Tá bom, tá bom, tudo isso parece uma reação emocional, mesmo, um desabafo. Confuso e sem análise racional, relacionando fatos que não teriam relação entre si. Mas será que não têm?! Leio nas redes que a prefeitura de Haddad é que pediu a reintegração de posse, postado por quem queria falar mal desse prefeito. Depois leio de defensores que ele tentou impedi-la na justiça, temendo uso da violência, mas não conseguiu e a polícia de Alckmin entrou em ação, investindo contra o povo pobre que luta por moradia, e levando o Eduardo errado pro xilindró. Porque o Eduardo certo a ser encarcerado, o Cunha, ah, esse eles ficam com medinho de prender! Ou não têm interesse em fazê-lo.

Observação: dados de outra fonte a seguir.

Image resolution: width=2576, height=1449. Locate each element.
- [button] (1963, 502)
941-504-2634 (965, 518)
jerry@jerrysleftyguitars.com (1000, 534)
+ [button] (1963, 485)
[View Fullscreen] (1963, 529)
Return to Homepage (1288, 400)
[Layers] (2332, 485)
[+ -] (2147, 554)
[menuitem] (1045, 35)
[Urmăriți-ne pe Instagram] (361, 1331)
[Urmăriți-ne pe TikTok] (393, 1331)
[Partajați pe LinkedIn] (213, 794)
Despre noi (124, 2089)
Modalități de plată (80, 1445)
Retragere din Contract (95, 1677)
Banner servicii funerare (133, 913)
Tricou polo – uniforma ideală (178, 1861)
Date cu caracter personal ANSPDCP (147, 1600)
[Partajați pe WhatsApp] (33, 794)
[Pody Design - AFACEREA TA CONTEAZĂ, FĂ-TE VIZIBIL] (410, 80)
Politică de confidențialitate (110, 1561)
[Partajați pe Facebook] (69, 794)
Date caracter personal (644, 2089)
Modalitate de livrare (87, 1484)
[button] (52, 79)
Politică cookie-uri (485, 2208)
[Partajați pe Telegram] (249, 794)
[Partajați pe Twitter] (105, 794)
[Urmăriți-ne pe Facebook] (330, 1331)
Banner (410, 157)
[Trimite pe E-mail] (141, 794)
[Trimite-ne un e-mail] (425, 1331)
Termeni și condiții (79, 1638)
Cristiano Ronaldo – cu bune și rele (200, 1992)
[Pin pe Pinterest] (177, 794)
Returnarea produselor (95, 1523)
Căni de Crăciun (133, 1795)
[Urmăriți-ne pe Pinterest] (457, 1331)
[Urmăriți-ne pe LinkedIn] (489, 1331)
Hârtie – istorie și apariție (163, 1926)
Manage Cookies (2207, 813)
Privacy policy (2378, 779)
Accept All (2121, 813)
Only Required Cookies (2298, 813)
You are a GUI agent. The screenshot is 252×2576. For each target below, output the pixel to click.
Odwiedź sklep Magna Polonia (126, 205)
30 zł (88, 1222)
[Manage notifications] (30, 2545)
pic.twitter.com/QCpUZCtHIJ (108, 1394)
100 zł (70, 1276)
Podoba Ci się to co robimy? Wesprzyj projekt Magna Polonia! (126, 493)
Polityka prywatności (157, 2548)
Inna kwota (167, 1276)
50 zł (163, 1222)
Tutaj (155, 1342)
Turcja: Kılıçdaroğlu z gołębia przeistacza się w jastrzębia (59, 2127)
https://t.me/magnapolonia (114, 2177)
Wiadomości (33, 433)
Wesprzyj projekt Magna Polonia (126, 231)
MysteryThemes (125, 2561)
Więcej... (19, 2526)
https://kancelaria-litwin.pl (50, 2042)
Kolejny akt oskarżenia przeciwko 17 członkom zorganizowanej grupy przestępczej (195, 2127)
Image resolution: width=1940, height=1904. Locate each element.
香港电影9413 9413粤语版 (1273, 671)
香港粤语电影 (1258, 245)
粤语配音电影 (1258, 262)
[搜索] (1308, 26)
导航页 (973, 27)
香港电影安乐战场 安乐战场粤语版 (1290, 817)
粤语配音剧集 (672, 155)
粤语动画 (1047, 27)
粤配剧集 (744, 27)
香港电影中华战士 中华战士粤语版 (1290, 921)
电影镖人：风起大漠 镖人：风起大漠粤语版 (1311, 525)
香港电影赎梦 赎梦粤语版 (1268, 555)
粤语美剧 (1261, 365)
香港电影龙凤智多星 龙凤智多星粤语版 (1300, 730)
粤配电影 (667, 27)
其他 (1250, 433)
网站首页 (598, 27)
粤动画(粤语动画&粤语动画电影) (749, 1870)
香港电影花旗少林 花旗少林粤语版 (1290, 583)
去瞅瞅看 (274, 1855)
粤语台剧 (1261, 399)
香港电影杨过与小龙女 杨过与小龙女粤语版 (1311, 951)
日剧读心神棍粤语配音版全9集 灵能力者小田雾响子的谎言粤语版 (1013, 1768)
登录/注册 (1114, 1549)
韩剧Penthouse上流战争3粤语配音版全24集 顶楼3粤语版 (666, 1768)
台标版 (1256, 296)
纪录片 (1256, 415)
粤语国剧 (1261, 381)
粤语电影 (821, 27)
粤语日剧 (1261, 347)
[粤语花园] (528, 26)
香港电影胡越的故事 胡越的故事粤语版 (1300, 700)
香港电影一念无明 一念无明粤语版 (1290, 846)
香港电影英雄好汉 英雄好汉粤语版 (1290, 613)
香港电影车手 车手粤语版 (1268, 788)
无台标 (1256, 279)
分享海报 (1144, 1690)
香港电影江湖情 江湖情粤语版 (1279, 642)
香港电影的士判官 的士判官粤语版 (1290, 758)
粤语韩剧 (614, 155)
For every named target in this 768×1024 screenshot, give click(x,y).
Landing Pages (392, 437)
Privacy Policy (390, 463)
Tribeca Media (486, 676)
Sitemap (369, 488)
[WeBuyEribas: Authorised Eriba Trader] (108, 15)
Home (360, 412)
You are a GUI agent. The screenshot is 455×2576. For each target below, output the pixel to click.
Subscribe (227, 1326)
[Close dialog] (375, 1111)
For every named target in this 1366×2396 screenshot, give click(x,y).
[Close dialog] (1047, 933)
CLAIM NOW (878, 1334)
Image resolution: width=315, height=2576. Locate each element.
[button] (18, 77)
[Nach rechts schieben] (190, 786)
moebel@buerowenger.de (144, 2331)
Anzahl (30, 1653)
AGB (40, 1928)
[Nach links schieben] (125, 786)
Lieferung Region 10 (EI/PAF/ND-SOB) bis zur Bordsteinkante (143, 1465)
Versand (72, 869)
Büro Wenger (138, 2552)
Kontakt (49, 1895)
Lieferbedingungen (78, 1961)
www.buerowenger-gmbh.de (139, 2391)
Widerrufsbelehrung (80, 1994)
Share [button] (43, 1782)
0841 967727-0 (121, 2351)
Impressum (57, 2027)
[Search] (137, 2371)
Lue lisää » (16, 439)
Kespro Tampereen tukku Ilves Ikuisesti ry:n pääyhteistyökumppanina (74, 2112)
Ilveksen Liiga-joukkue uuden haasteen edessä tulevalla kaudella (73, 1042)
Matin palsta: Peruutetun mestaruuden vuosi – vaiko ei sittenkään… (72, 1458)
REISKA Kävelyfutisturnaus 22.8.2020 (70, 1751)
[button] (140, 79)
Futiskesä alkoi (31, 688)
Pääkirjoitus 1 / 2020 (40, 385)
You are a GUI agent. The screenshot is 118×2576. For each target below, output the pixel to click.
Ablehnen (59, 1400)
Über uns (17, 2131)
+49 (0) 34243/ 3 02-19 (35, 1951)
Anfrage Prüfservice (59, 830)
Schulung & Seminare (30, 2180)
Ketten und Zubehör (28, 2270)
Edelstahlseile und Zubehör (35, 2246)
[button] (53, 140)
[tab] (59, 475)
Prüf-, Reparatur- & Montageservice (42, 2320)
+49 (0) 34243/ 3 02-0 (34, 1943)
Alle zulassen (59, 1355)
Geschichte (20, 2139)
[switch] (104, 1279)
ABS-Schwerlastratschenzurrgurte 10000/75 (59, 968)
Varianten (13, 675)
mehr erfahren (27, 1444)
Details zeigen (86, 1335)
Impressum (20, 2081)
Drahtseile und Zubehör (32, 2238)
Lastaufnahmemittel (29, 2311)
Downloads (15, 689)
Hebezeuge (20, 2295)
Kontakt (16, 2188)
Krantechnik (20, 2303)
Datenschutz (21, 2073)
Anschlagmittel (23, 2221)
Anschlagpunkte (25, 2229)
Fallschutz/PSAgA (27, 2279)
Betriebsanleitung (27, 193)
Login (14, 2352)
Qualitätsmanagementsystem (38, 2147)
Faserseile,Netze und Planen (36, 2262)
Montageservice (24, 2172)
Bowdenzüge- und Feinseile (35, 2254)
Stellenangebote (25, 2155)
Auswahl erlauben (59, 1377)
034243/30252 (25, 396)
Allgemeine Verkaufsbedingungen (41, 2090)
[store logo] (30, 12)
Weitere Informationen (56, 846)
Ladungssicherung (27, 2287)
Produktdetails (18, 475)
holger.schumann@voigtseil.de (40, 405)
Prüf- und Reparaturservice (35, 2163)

Então, parece que nessa teia intrincada do nosso presente, tudo tem relação com tudo.
Fazendo uma pausa no texto e nas reflexões já menos emocionais, visito o perfil do Facebook do Suplicy e ouço-o contar o que aconteceu, já tendo sido liberado pela ‘puliça’. Pressentindo a violência iminente da PM sobre as mais de 80 pessoas que estavam resistindo na ocupação de reintegração de posse no Jardim Raposo Tavares, Zona Oeste de São Paulo, interpôs-se entre os dois lados, deitando-se no chão, para evitar que a violência fizesse vítimas. Foi carregado pelos policiais, pois recusou-se a sair de onde estava, pacificamente deitado. Típico gesto ético de desobediência civil visando o bem comum, aos 75 anos de idade! Cada vez o admiro mais, pois é preciso muita coragem para fazer algo assim. No seu perfil na rede social, a posição do ex-senador é declarada sem rodeios: é contra a truculência inaceitável da PM, especialmente da Tropa de Choque, na desocupação de áreas ocupadas. Assim como eu também sou, e quem tem um mínimo de dignidade e compaixão humanas também deveria ser. Essas ocupações urbanas são cheias de crianças e idosos e os adultos que estão lá trabalham, só que mesmo assim não conseguem adquirir ou alugar uma moradia digna para suas famílias. Ao invés de providenciar políticas de moradia decentes, geralmente os governos estaduais lançam as suas polícias militares para cima dos cidadãos reivindicadores.
suplicy-preso
Ao longo do século XX, com a industrialização e a adoção do modelo do agrobusiness, que provocou um violento êxodo rural para as grandes cidades, houve a formação de áreas urbanas irregulares e ilegais. Os governos pouco fizeram, além de considerar “caso de polícia” e retirá-los à força, ou jogá-los em periferias longínquas e sem infraestrutura urbana para que não “incomodassem”. O Minha casa, minha vida é uma política incompleta e possui alguns defeitos, mas é alguma política, e se tivessem sido feitas ações semelhantes (de preferência melhores) ao longo do século passado, teríamos evitado muitos dos problemas que hoje castigam essas gentes que não têm moradia digna para os seus. E que sofrem violências terríveis do Estado que deveria provê-los com condições de adquirirem uma casa. Mas não, faz de tudo para defender os interesses da bilionária especulação imobiliária!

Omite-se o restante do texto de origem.